Monday, Aug. 25, 1924

Notes

If France has a bullfighting enthusiast as President, she must surely have a bullfighting arena in the Capital. At any rate, "a large corporation" of Paris was reported to have thought so, for it was announced that work on an arena was to be started in September and finished in time for the great Paris Exhibition, which is to be opened next Spring.

. . .

Mile. Lallemant is a crystal gazer who, since she successfully predicted the future of Gaston Doumergue, President of France, has enjoyed boundless popularity. Her landlord objected to her fame when it began to wear out the carpet on the stairway of his house. He asked her to go. She refused. He sued her because of so many "comings and goings." She defended herself. The judge ruled that she could not be evicted since her stream of visits was made "by most honorable personalities in the most faultless manner."

. . .

Monsieur le chirugien Georges Gelly, who performed many a successful operation on the faces of wounded poilus, had his right eye blown out by an accidental explosion in his experimental laboratory.
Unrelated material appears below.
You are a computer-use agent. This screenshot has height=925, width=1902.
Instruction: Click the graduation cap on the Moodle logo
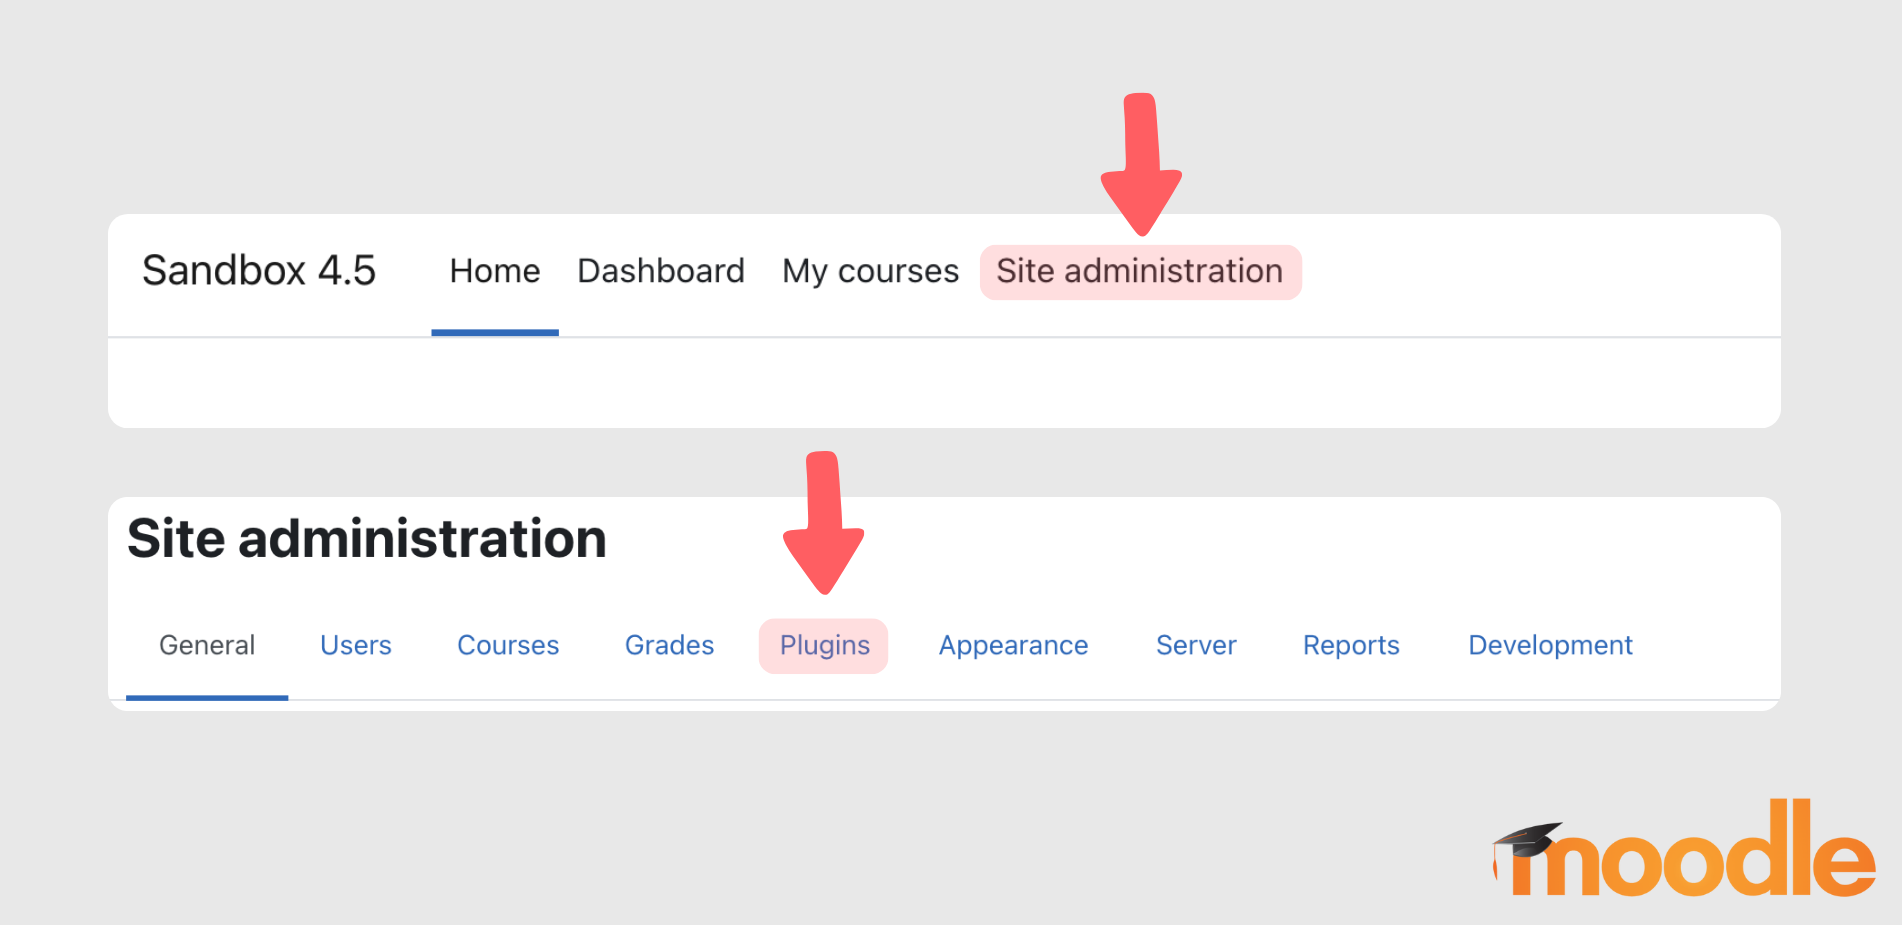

Dr. Gelly, a leading dental surgeon in Paris, well-beloved by ex-service men, had his home flooded by anxious enquiries.

. . .

A baby-trafficking combine was discovered by astute French police. Mrs. Dinorah Galou, alias Comtesse de Presles, said to have been born in California, acted as a receiver of unwelcome children of unmarried mothers and erring wives, and disposed of them in some unknown way; supposedly, she sold them. Mme. Galou's activities were said to have extended over all Europe, the U. S. and South America. The police were unable to discover the whereabouts of her "adopted" children.